The ever-increasing sophistication of digital imaging technology is allowing RTA furniture maker Sauder Woodworking Co. to go more deeply into the category of “whole home”collections that include dining, bedroom, kitchen and occasional as well as home office and entertainment.

In these furniture collections seen at the Spring High Point Market, imported wood pieces are paired with domestically produced laminate furniture, and often, it’s almost impossible to tell which is which.

Just as the laminate flooring industry is creating textured surfaces that mimic stone and wood, so Sauder is creating laminate furniture that feels like wood to the touch.
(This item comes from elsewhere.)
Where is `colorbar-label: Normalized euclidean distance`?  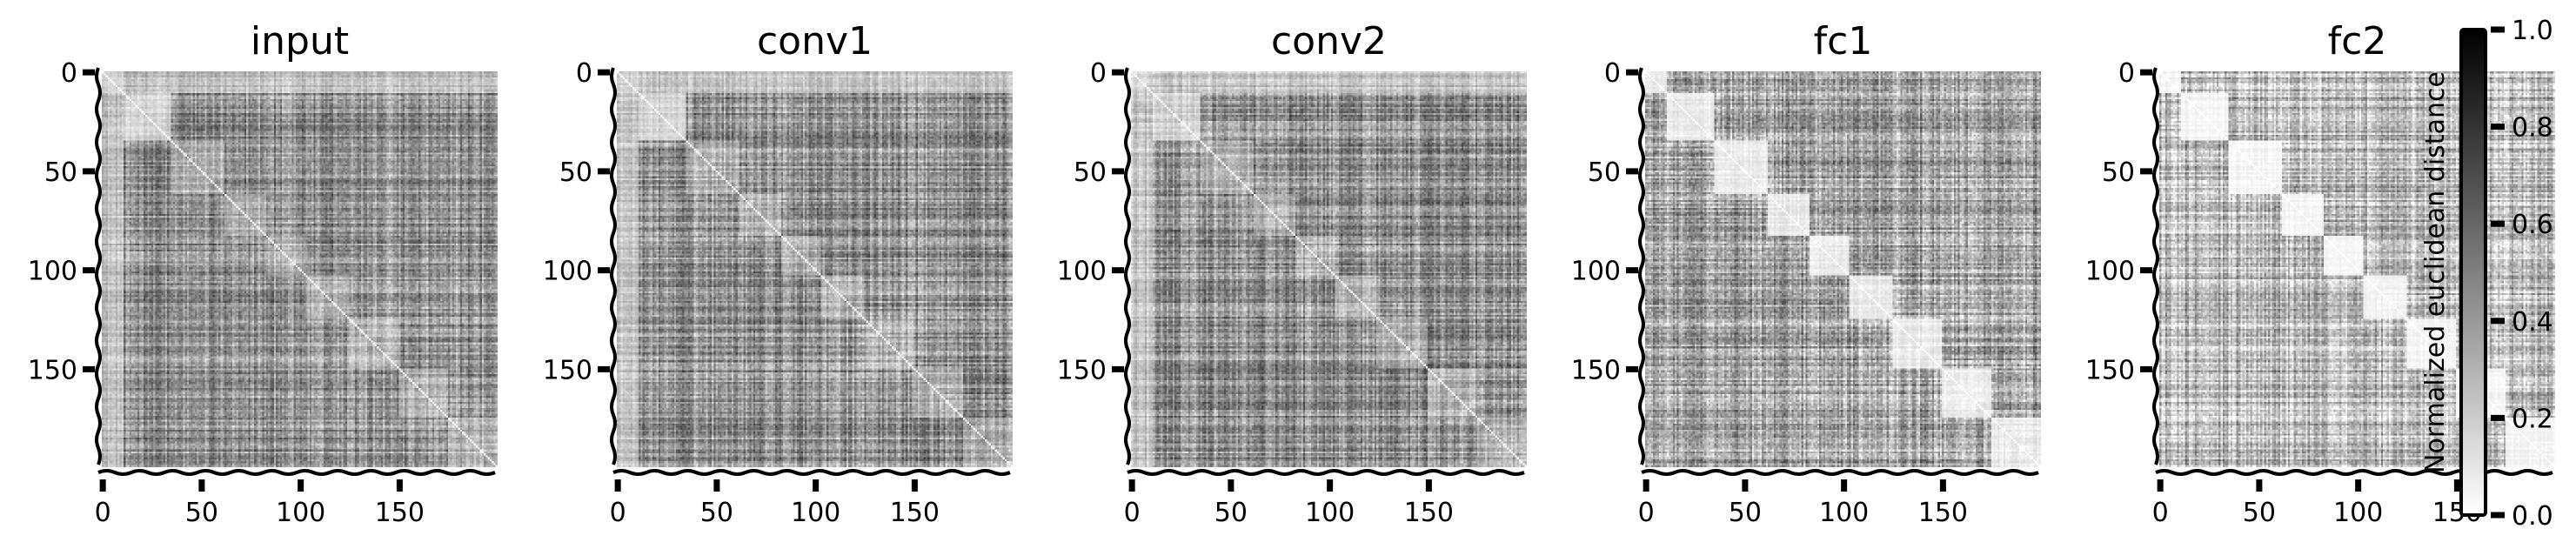 colorbar-label: Normalized euclidean distance is located at coordinates (2436, 272).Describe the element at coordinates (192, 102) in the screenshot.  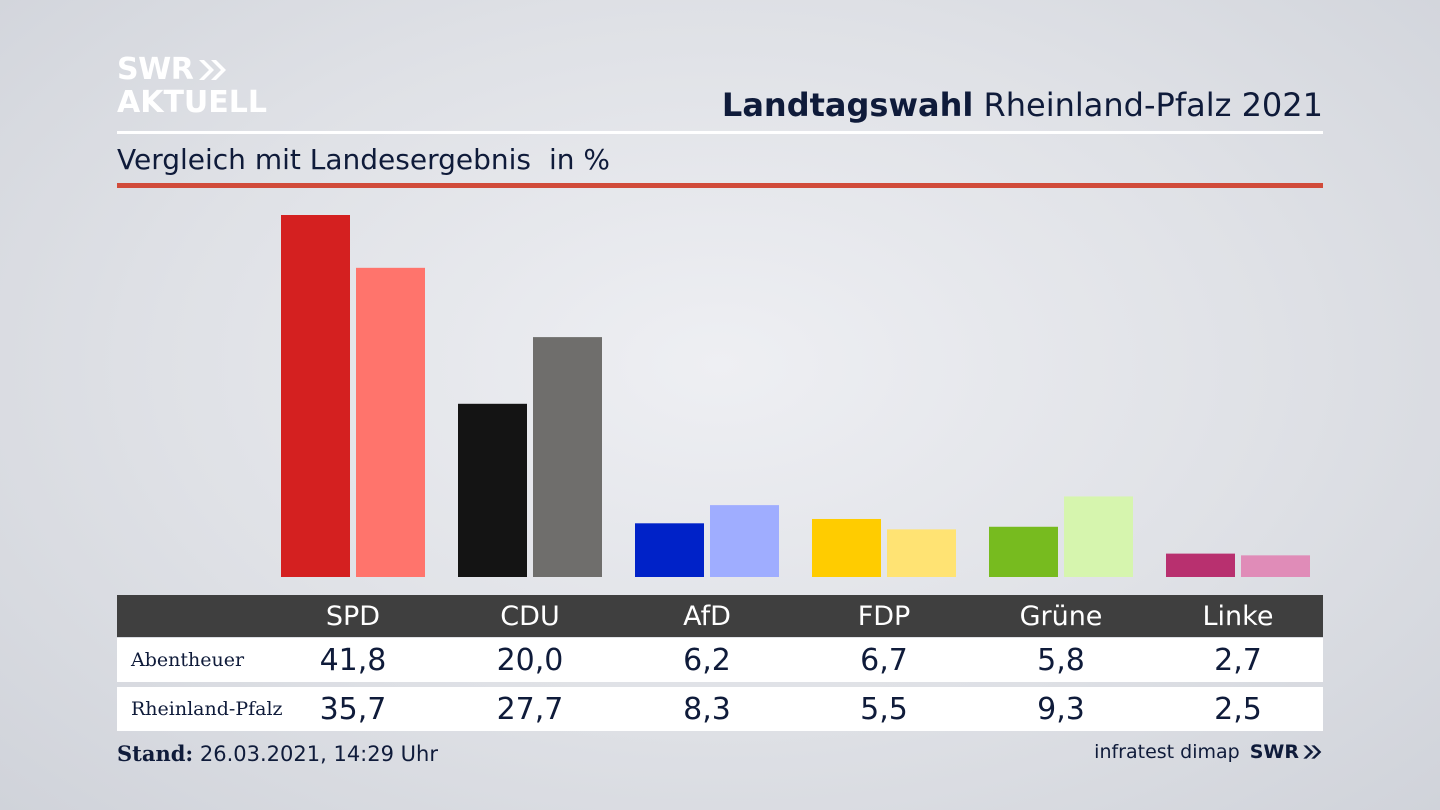
I see `logo-aktuell-text: AKTUELL` at that location.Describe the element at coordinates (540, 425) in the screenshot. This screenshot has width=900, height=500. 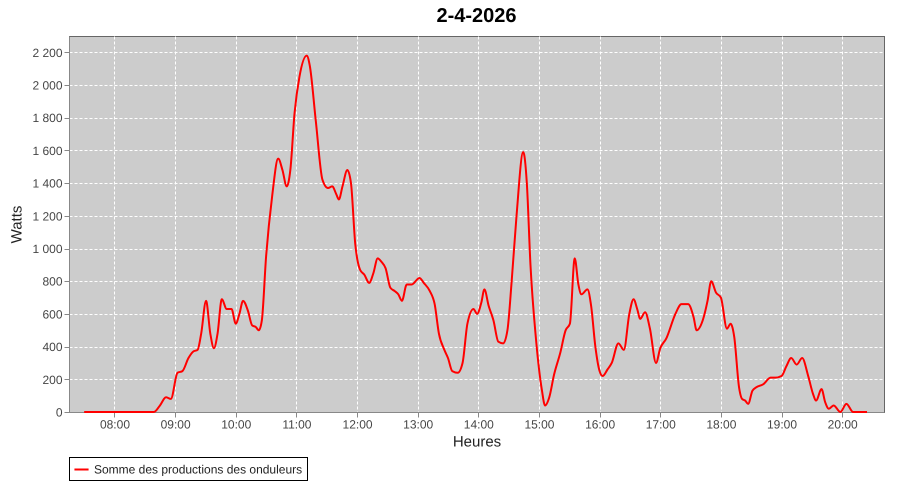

The “grain” even creates shadows when viewed sideways.

Creators of the laminate covering are getting much better at matching the texture to the visual design, says Marketing Director Mike Lambright.

Pieces with this level of sophistication cost more than standard RTA, but, he says, they’re still much less expensive than wood.

Coordination – not matching – is the right word for the mix of laminates and wood, says Lambright as he shows off new collections and new additions to existing collections at the current High Point Market. “Matchy-matchy is not the trend.”

A black and white color trend seen elsewhere at the market is evidenced in faux leather and cloth upholstered dining chairs. They surround glass and faux marble tabletops in the contemporary Shoal Creek collection. Nickel-finish hardware dramatically sets off the collection’s dark finish.

In several collections, the addition of a SofaCon, Sauder’s cloth-upholstered take on a futon frame, turns a group of occasional pieces into a den.

Entertainment is still a big category with Sauder, with one tiered showroom display illustrating the sizes of entertainment centers available in the Carson Forge collection. On the bottom is the latest, a credenza to go with a 70-inch screen. Two more, graduating down in size, complete the pyramid.

In home office, Sauder is hedging its bets. Though many customers have gone to laptops and iPads and no longer need computer desks with storage capacity, there are others who still want them, Lambright says.

The company still provides desk and deck combinations for these, but it’s also making writing tables and what may be the smallest home office yet, a coffee table with a lift top that can be pulled up and out to support books, laptops and the like.